# taz.de -- Politologe über die Ukraine: "Die Erfahrung der Menschen bleibt"
       
       > Die Ukraine droht auf Weißrusslands Weg der Diktatur einzuschwenken, sagt
       > der Politologe Heiko Pleines. Doch das Erbe der Orange Revolution wirkt.
       
 (IMG) Bild: Sitzt im Gefängnis: Julia Timoschenko.
       
       taz: Herr Pleines, wenn Sie Bilder vom Arabischen Frühling sehen - fühlen
       Sie sich an die Orange Revolution in der Ukraine 2004 erinnert? 
       
       Heiko Pleines: Die Bilder sind natürlich andere, die Erwartungshaltung an
       die Revolution ist aber ähnlich - in den Ländern selber, vor allem im
       Westen. Es ist die Hoffnung auf Demokratie. Es gibt aber auch wichtige
       Unterschiede. In der Ukraine gab es eine einige Oppositionsbewegung mit
       politisch erfahrenen Führungsfiguren. Die gibt es in Ägypten oder Libyen
       nicht. Zweitens hatten die Proteste in der Ukraine ein konkretes
       politisches Ziel: faire Wahlen. Das war etwa in Tunesien anders, dort ging
       es anfangs um Armut und Jugendarbeitslosigkeit. Darauf hat die Demokratie
       nicht unbedingt Antworten.
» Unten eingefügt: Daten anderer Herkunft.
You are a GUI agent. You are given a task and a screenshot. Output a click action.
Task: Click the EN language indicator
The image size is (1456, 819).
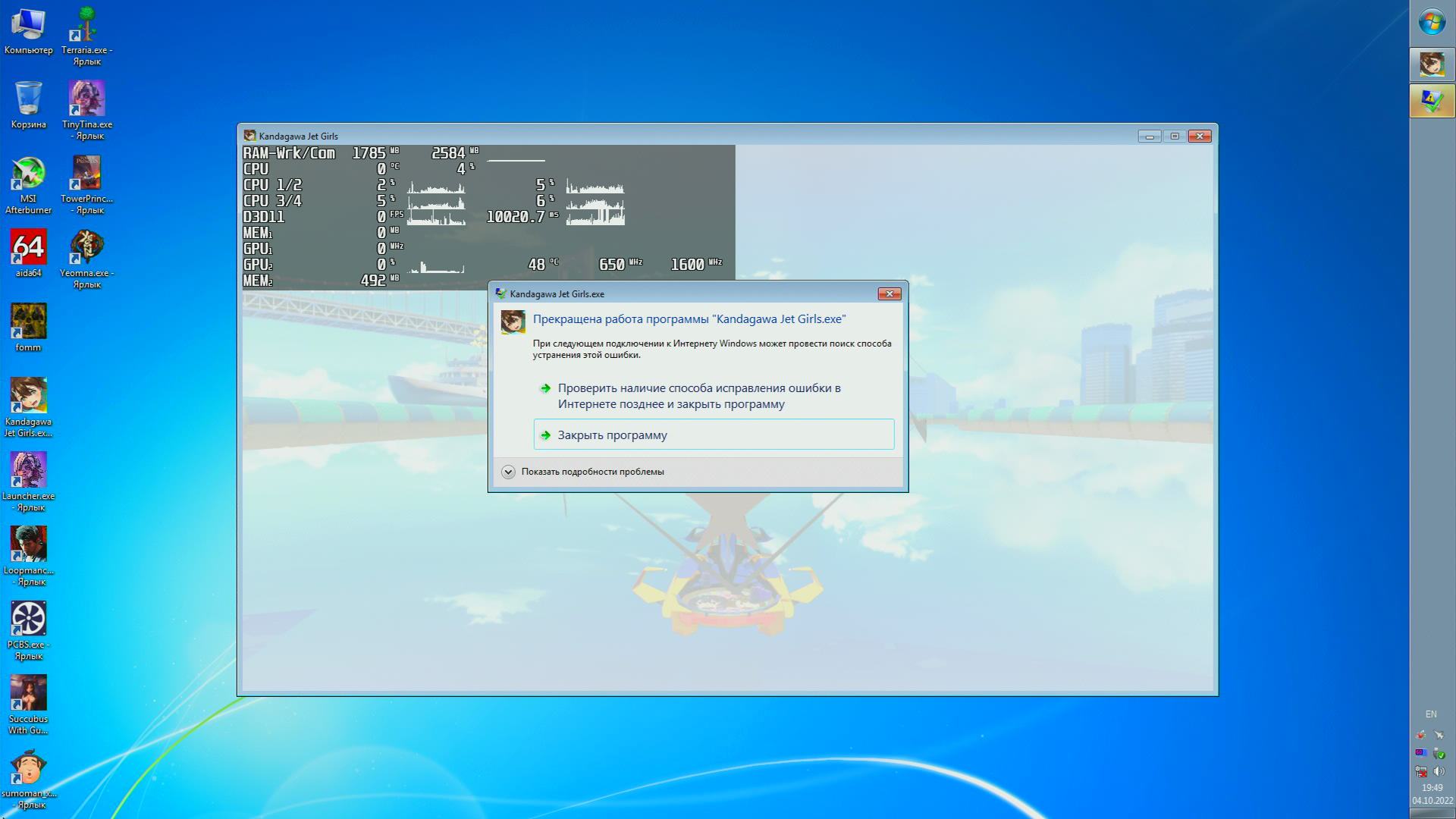tap(1431, 714)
Drittens war in der Ukraine Gewalt keine Option,
       darum konnte hier anschließend die Opposition recht problemlos integriert
       werden. Das wird in den arabischen Ländern schwieriger. Für die Zukunft der
       arabischen Staaten besteht also kein Anlass zu überbordendem Optimismus,
       wenn man sich die Ukraine heute ansieht.
       
       Dort sitzen prominente Figuren der Orange Revolution wie Julia Timoschenko
       nun im Gefängnis. Warum? 
       
       Um die Opposition zu diskreditieren. Das widerspricht rechtsstaatlichen
       Regeln - und ist auch strategisch falsch. Man macht damit Frau Timoschenko
       zur politischen Märtyrerin, das Charisma dazu hat sie ja.
       
       Woran ist die Revolution gescheitert? 
       
       Diese Frage geht nicht davon aus, was damals im Land möglich war, sondern
       von den Erwartungshaltungen. Die Haltung war: Gehen genug Leute auf die
       Straße und fordern ein neues System, kommt auch ein schönes Neues. So
       einfach ist das aber nicht. Die Akteure von damals hatten die Prinzipien
       der Rechtsstaatlichkeit nicht verinnerlicht, sie waren nicht
       kompromissfähig.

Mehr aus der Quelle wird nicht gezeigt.